Wednesday, 19 Sya'ban 1440 / 24 April 2019

Wednesday, 19 Sya'ban 1440 / 24 April 2019

Geopark Ciletuh Sukabumi Resmi Diakui UNESCO

Ahad 15 Apr 2018 11:58 WIB

Rep: Riga Nurul Iman/ Red: Winda Destiana Putri

Puncak Darma di kawasan Geopark Ciletuh.

Puncak Darma di kawasan Geopark Ciletuh.

Foto: Republika/Edi Yusuf
Sehingga Geopark Ciletuh sudah diakui dunia sebagai geopark pertama di Jawa Barat.

REPUBLIKA.CO.ID, SUKABUMI -- Geopark Ciletuh Palabuhanratu, Kabupaten Sukabumi akhirnya resmi diakui United Nations Educational, Scientific and Cultural Organization (UNESCO).
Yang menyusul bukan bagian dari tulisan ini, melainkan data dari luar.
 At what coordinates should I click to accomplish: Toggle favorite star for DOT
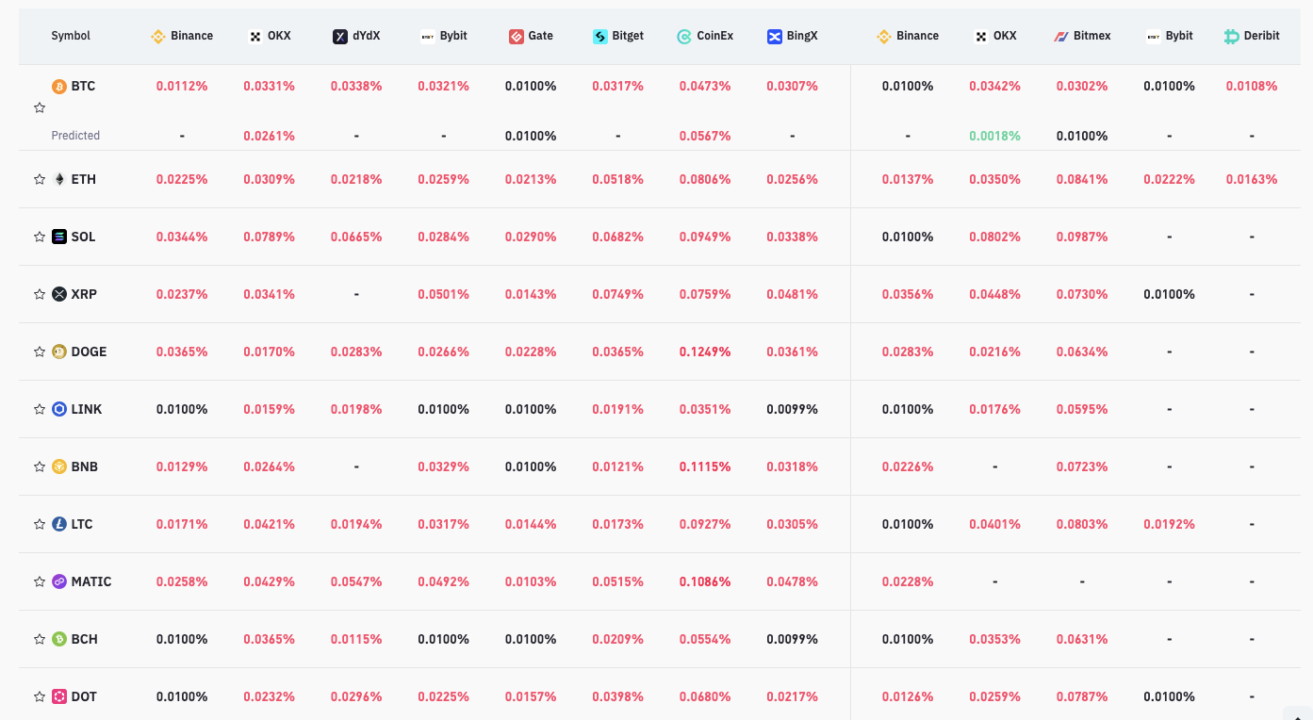40,696
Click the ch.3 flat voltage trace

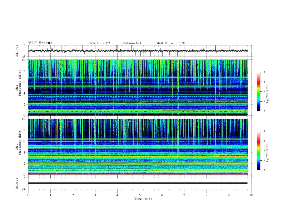(x=138, y=183)
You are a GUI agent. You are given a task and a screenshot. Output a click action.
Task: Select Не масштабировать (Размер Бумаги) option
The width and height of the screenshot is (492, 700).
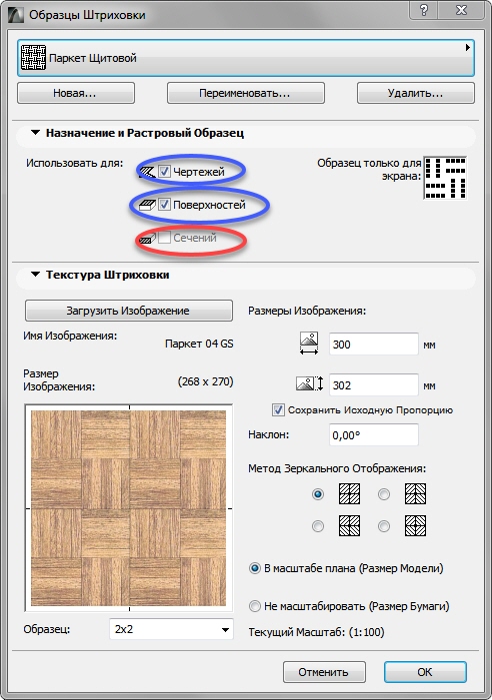[255, 606]
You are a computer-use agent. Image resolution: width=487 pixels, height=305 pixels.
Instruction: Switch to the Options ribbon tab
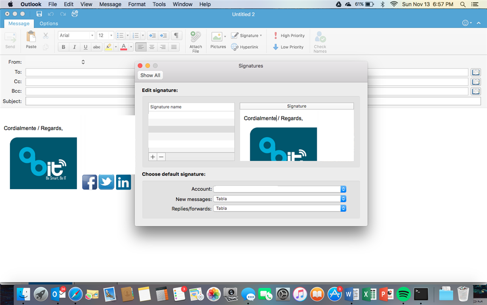point(49,23)
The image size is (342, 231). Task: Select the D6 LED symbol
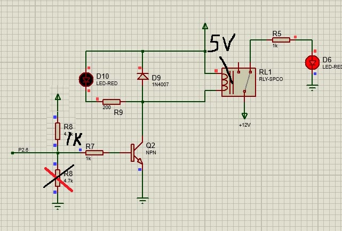[x=312, y=63]
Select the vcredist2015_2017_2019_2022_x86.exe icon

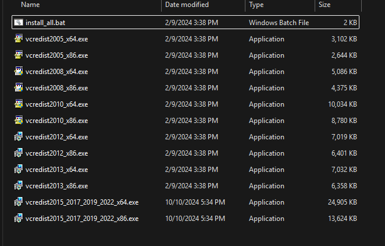(x=19, y=219)
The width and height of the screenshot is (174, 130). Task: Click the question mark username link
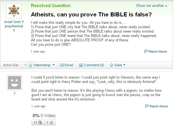tap(14, 93)
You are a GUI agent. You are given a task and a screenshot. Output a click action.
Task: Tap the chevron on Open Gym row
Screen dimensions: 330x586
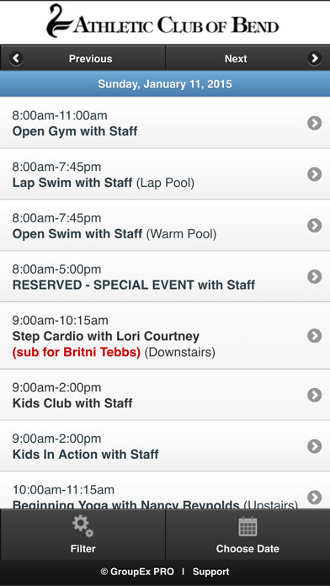click(314, 123)
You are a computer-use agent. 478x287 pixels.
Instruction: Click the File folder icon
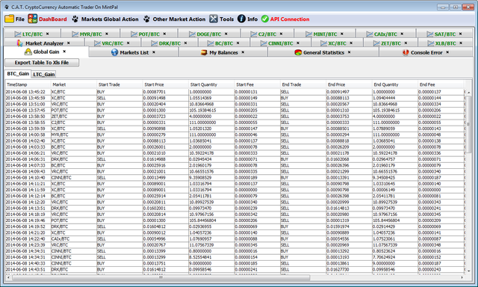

Sehingga Geopark Ciletuh sudah diakui dunia sebagai geopark pertama di Jawa Barat.

Hal ini disampaikan Gubernur Jawa Barat Ahnad Heryawan dalam fun day towards Unesco Global Geopark (UGG) di Pantai Palampang kawasan Geopark Ciletuh Ahad (15/4). ''Geopark pada empat hari yang lalu dinobatkan Unesco jadi bagian dari Unesco Global Geopark,'' ujar Aher sapaan akrabnya dalan sambutan di acara fun day run Geopark Ciletuh.

Sehingga kata Aher, saat ini tinggal peresmian yang akan dilakukan pada September 2018 mendatang. Pada momen tersebut akan diberikan sertifikat Unesco Global Geopark.

Menurut Aher, Ciletuh menjadi geopark dunia pertama kali di Jabar. Hal ini menjadi kebanggan tersendiri bagi Jabar. Aher menerangkan, kawasan geopark nantinya akan dikembangkan agar nyaman dan ditata dengan sebaik-baiknya. Pengembangan ini harus ada komitmen bersama.

Harapannya ujar Aher, Geopark Ciletuh dapat menjadi geopark terbaik di dunia. Upaya tersebut harus didukung gubernur, bupati dan kalangan DPRD.

Terutama lanjut Aher untuk melakukan konsolidasi penataan ruang melalui Perda RTRW dan ke depan diperlukan perda RDTR. Dampaknya ketika akan membangun hotel harus sesuai dengan perda RDTR untuk melihat keindahan geopark.

Bupati Sukabumi Marwan Hamami menambahkan, warga Sukabumi menyambut gembira penetapan Ciletuh sebagai geopark dunia. "Kami akan terus mengembangkan dan menggiatkan kegiatan di kawasan geopark," cetus dia.